» **Task requirements**: Please return every entry below exactly as written, without any of its pictures.
----- Supplied material
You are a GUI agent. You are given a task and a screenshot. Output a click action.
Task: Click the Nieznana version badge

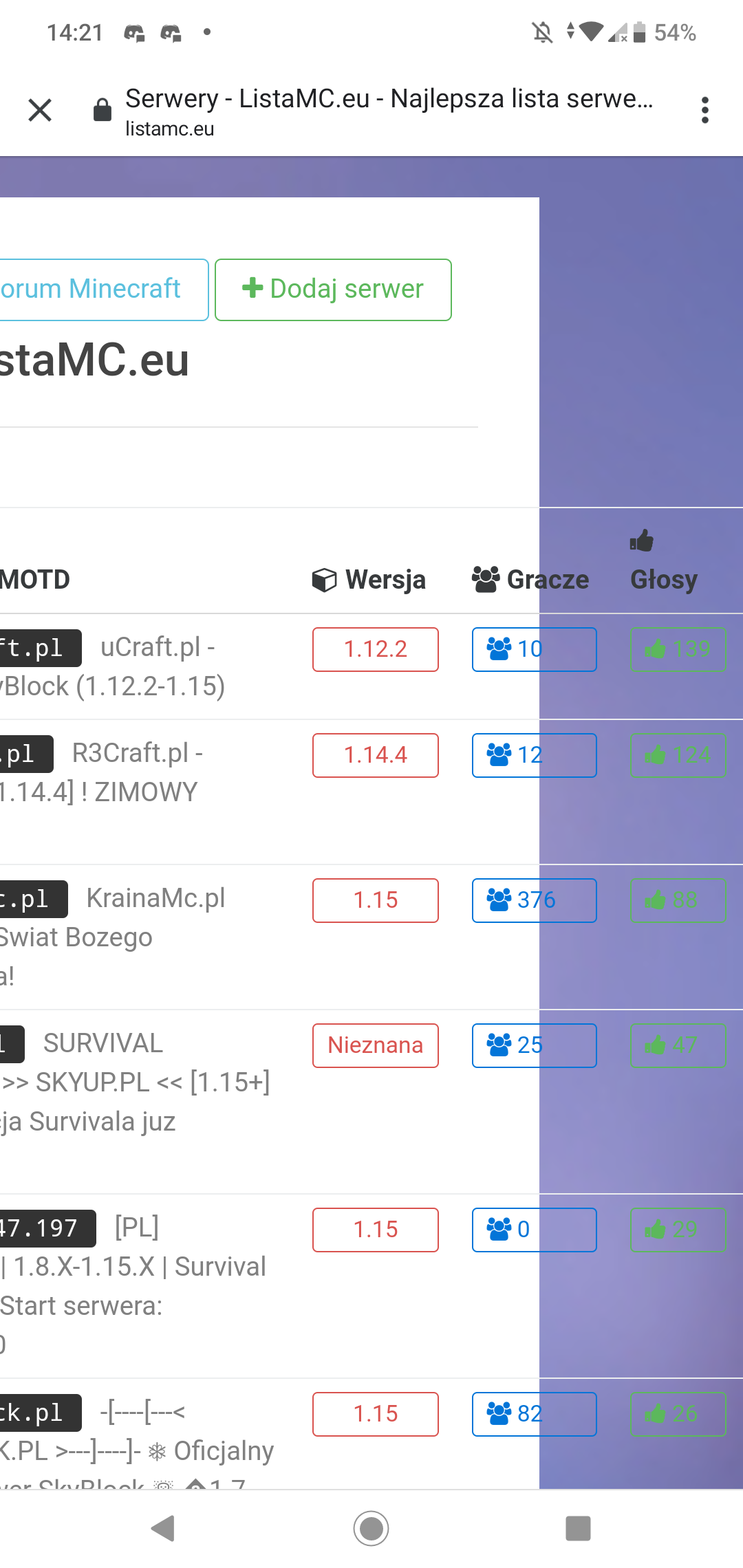(x=376, y=1045)
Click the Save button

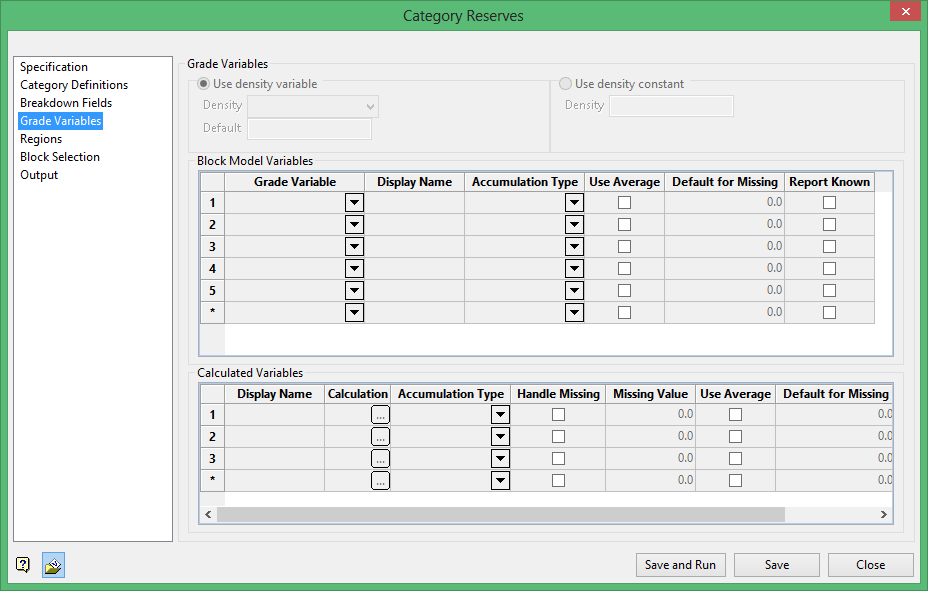click(x=777, y=565)
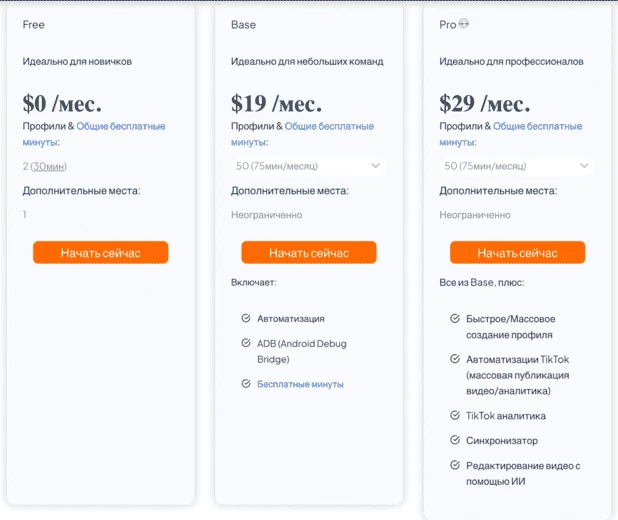
Task: Open the Общие бесплатные минуты link in Free plan
Action: coord(94,134)
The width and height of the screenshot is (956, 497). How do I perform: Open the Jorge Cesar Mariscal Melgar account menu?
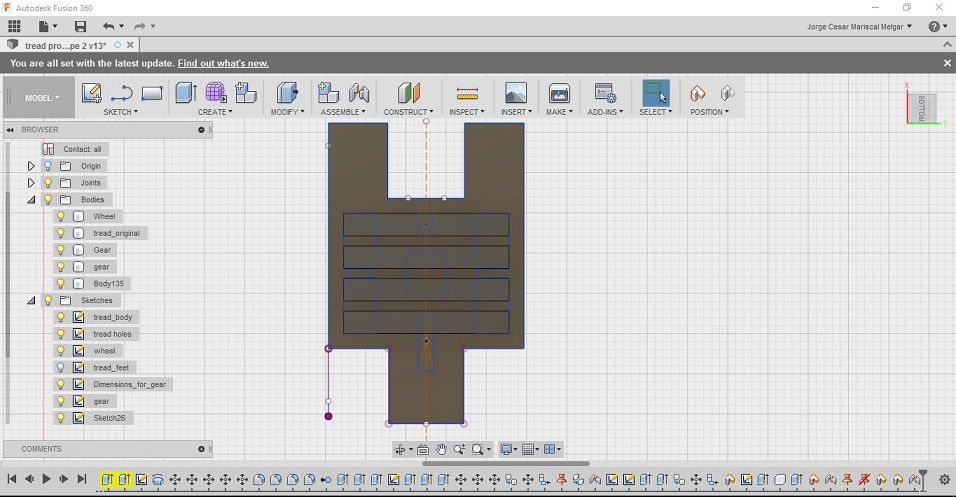859,27
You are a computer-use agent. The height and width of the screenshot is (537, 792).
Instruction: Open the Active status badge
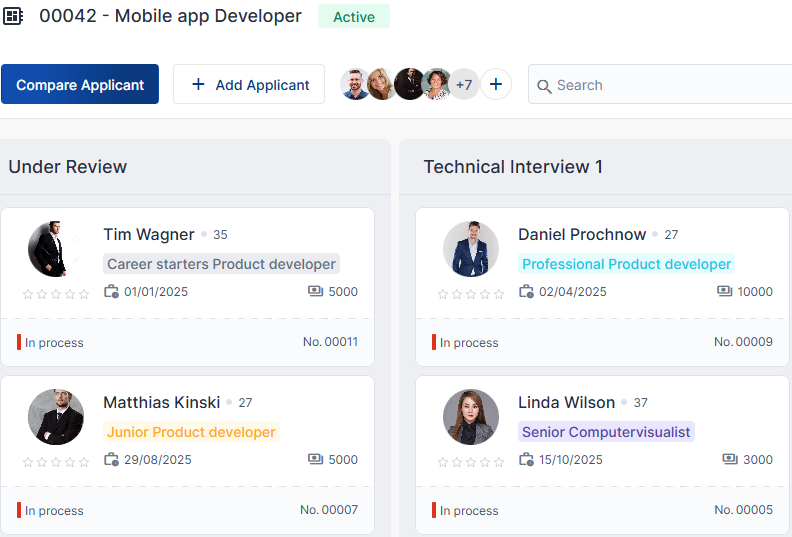pyautogui.click(x=354, y=17)
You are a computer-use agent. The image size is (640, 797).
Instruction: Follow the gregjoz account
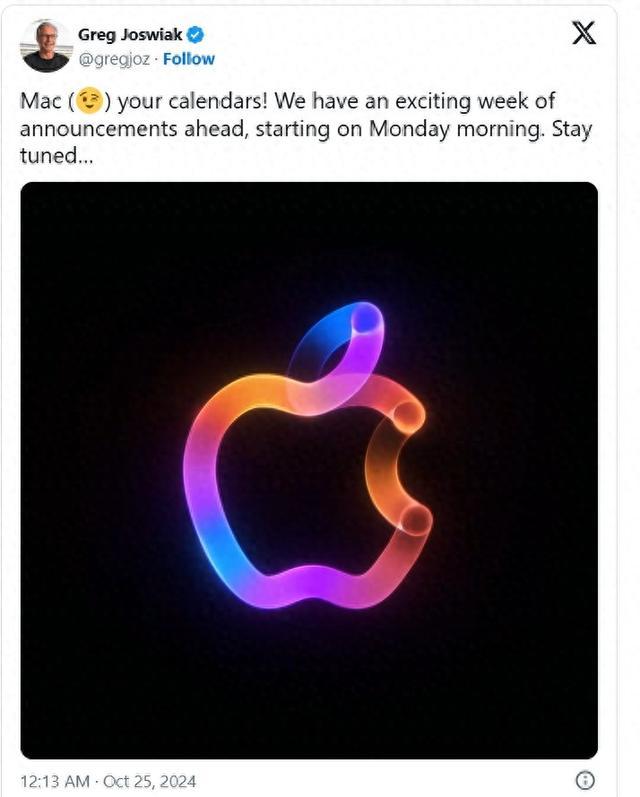pyautogui.click(x=189, y=59)
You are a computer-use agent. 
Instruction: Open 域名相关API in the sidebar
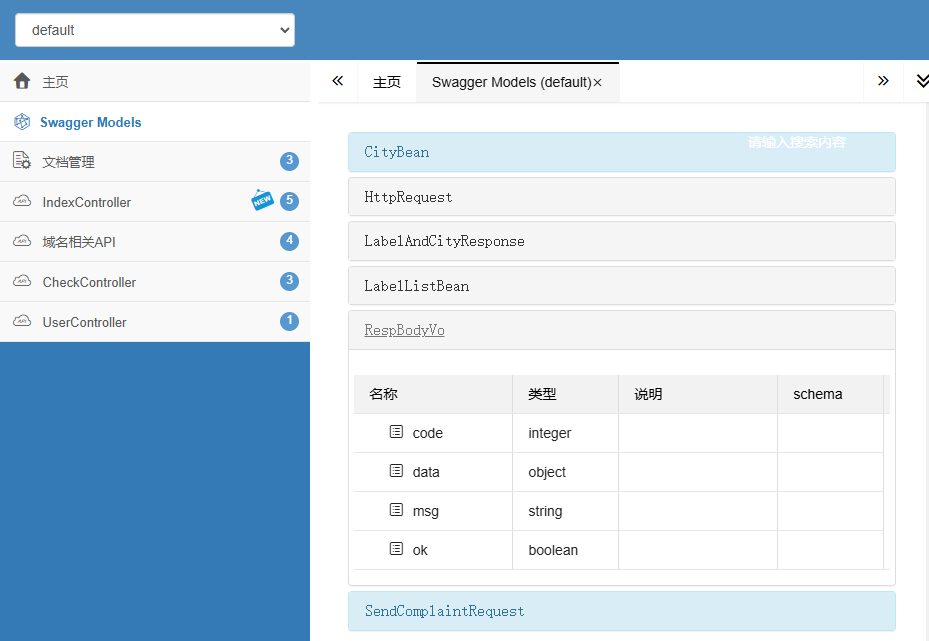click(x=80, y=242)
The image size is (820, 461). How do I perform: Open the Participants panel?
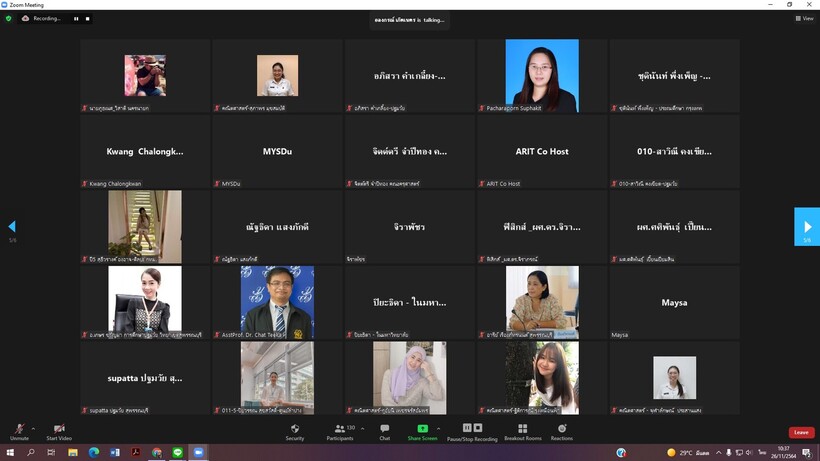click(x=340, y=430)
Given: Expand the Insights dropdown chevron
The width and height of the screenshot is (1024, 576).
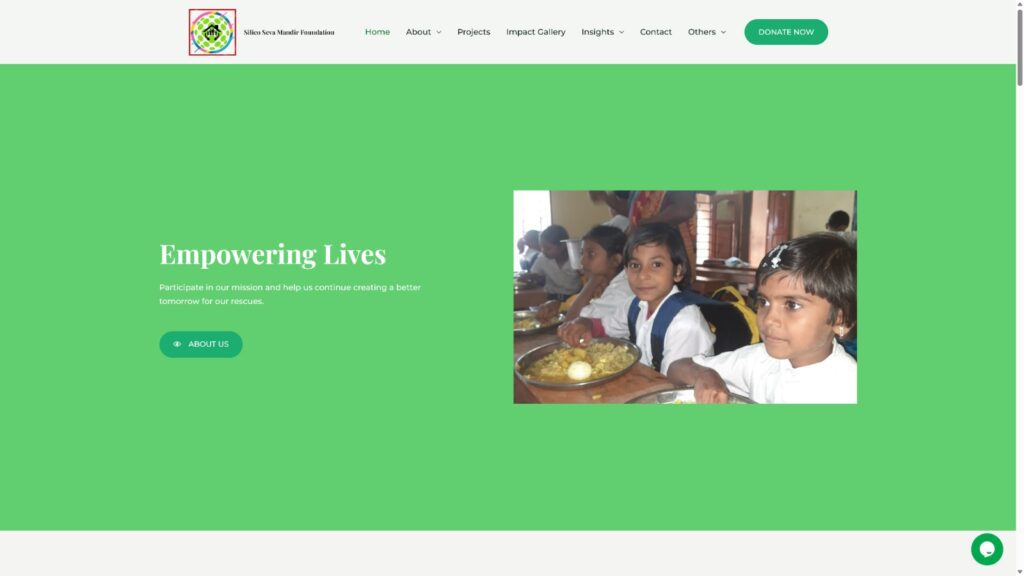Looking at the screenshot, I should (622, 32).
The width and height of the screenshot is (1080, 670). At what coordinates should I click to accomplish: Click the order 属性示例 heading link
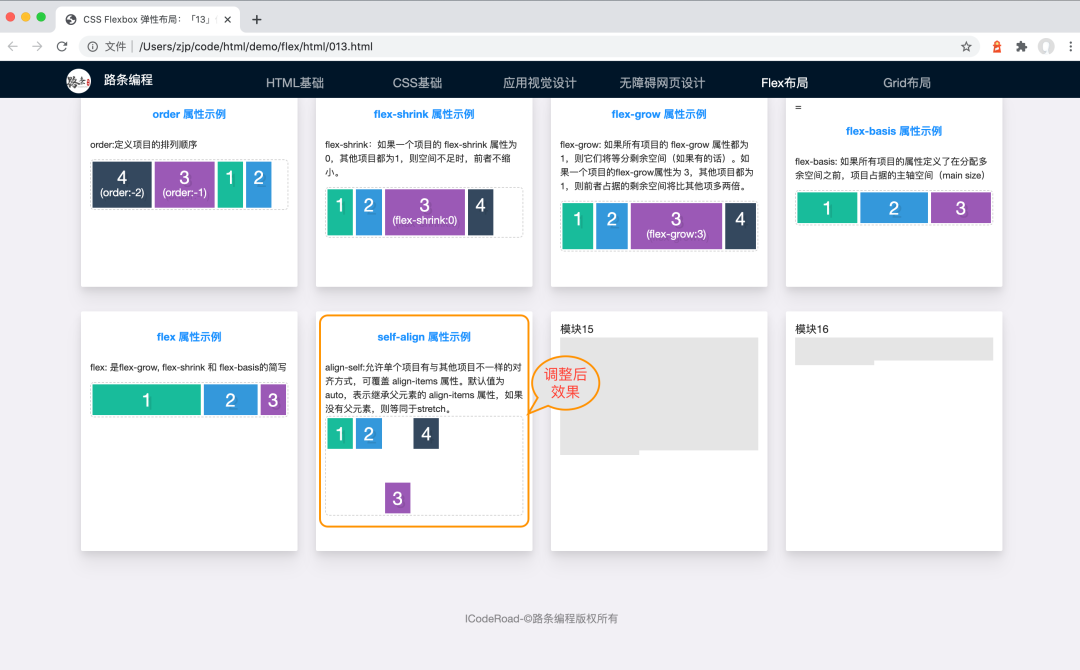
----------
» **Answer to the problem**:
You are a GUI agent. You are given a task and a screenshot. Output a click action.
Task: Click the Nieznana version badge

(x=376, y=1045)
Click the Save button

click(x=777, y=565)
Task: Open the Общие бесплатные минуты link in Free plan
Action: coord(94,134)
The width and height of the screenshot is (956, 497). How do I perform: Open the Jorge Cesar Mariscal Melgar account menu?
859,27
You are a computer-use agent. The height and width of the screenshot is (537, 792).
Instruction: Open the Active status badge
pyautogui.click(x=354, y=17)
You are a computer-use agent. The image size is (640, 797).
Instruction: Follow the gregjoz account
pyautogui.click(x=189, y=59)
You are a computer-use agent. 
Instruction: Open 域名相关API in the sidebar
click(x=80, y=242)
The image size is (820, 461). How do I perform: Open the Participants panel?
click(x=340, y=430)
Given: Expand the Insights dropdown chevron
The width and height of the screenshot is (1024, 576).
Looking at the screenshot, I should (622, 32).
The width and height of the screenshot is (1080, 670). At what coordinates should I click to accomplish: Click the order 属性示例 heading link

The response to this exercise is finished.